Iniciado por
gabin
Leo en estos últimos posteos de intercambio, ¡ho lalalala!, lo que se puede hacer con las palabras, cogiendo de donde interesa, exprimirlas hasta hacerlas irreconocibles expresando finalidades divergentes.
Nos movemos por "interés" -aunque no sea bancario-, hasta en el amor, nuestras acciones tienen que tener algún sentido, aun sea éste subconsciente.
La conversión de Neumann, parece obvio esta más claro que el agua clara, lo que se entiende rectamente por amor a dios nada de nada, por más que se lo hayan hecho venir bien con lo de los mandamientos.
Podría decirse asimismo: si odias a los demás dioses y odias a todos los creyentes en otros dioses, entonces, yo, tu dios, por mi gracia, de proclamo: eres la persona con más amor y te salvarás.
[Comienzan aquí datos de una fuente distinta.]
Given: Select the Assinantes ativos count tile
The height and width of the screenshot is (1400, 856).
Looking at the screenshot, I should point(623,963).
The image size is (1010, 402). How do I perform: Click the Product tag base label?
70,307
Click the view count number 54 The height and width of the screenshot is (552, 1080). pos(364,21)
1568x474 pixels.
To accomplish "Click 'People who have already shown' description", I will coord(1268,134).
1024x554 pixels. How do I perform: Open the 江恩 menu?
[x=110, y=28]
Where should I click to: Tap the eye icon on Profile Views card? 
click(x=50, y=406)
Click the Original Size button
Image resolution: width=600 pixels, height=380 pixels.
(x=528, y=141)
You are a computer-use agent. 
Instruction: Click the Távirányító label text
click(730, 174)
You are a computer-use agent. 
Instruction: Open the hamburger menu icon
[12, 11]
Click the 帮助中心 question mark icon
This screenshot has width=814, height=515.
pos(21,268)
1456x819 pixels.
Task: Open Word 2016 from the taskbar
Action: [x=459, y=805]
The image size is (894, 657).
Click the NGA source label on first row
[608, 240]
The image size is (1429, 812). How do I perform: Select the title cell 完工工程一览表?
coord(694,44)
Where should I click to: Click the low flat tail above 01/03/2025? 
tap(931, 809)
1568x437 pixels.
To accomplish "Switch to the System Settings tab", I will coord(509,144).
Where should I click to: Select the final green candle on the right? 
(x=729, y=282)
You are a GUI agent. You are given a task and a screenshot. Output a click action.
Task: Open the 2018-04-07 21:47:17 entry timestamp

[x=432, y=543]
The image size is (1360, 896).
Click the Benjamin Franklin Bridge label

Atendiendo a esta definición, el que lo siguiera sería una persona amorosa y apostaría a lo Pascal.
Habría que odiar para tener amor en este caso, y en el otro seguir los mandamientos es amar a dios y salvarse.
En ambos casos, estos tipos de amor serían dirigidos hacia la propia salvación; lo que entendemos rectamente por amor no es eso; ese, sería el amor de Neumann a salvar el propio culo.